(Wil Cifer wrote this review of the new album by Loss, which will be released by Profound Lore on May 19.)
The Tennessee mongers of funereal doom have returned with a long-awaited album. This one has been years coming, and the growth made since their first album is evident. While some things have changed, the core of what you might have liked on Despond is present, but the production is much fuller and shows they have gone the extra mile to expand their sound.
I personally came across this band when they were opening for Agalloch and was struck by the clean guitar tone that uttered out such sad phrasing. Those sounds are intact but the tones sometimes shift into something heavier, yet they still retain the sonic properties.

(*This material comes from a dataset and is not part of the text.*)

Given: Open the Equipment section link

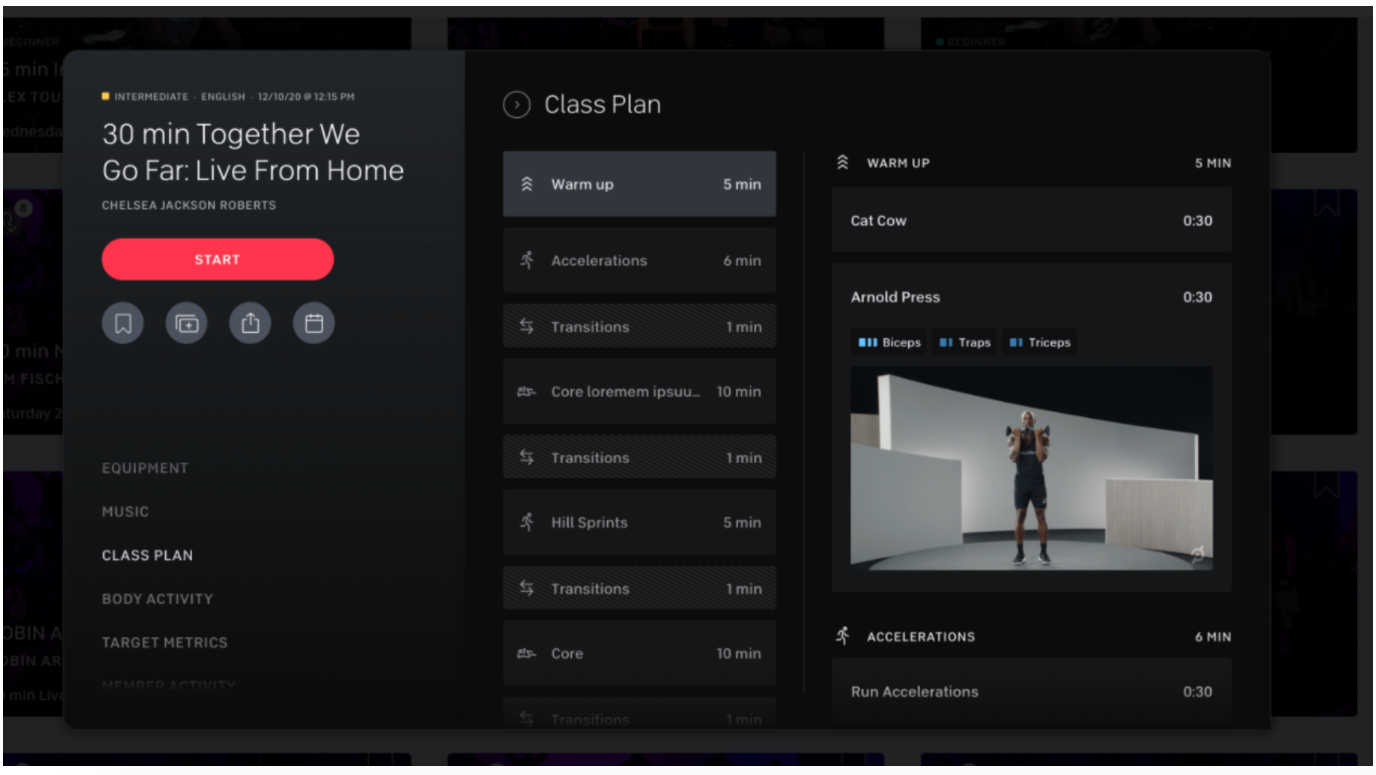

The guttural gurgle of vocals are also accounted for, though more vocal colors have been added. A more scathing, higher-pitched, black-metal-like snarl explodes out of “The Joy of All Who Sorrow”. The differences include some of the uglier sonics in the chord progressions, where the first album found the guitar in a more mournful melodic longing. This first song even builds into something almost black metal.

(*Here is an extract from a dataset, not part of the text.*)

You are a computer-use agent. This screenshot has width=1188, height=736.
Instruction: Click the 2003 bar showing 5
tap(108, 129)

The mood is closer to Despond on “All Grows On Tears”. The melodies weep and the more metallic elements that Billy Anderson has dialed up are not as in your face. It accelerates in a more black metal picked section before the guitar trades places with the drums, allowing the double-bass to speed up beneath the rest of the song.
Their trademark sound of a lingering clean guitar melody resurfaces in a more dynamic fashion in “Naught”, which still gives me everything I want from this band.

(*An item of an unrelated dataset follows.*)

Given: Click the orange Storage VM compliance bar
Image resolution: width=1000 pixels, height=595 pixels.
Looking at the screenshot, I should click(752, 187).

The vocals go into a higher nastier rasp. Things get darker and take on a more elegant creepiness in “The End Steps Forth”, with a pipe organ following a piano intro. The vocals possess more of a breathy chant than a growl here. This song serves as almost more of an intro to the lush title track that only flirts with more delicate guitar before beginning to build around the two-minute mark. Toward the end of the song, clean vocals come in; they are a low goth-like baritone. “Banishment” is like a murky death metal interlude with a sample running through it as the growls roar out from what feels like an angrier place.
“Death is All” goes into the more introspective melancholy and finds Loss locked into the sound they now own. This one builds into greater sonic heaviness with touches of black metal ugliness counterbalanced by more melodic guitar textures. The lower goth-like vocals also make another appearance at the climax of this song.
Horizonless is a triumph by the band, and everything I can want out of this brand of doom. If you are a fan of funeral doom, it’s been awhile since we have gotten an album this glorious.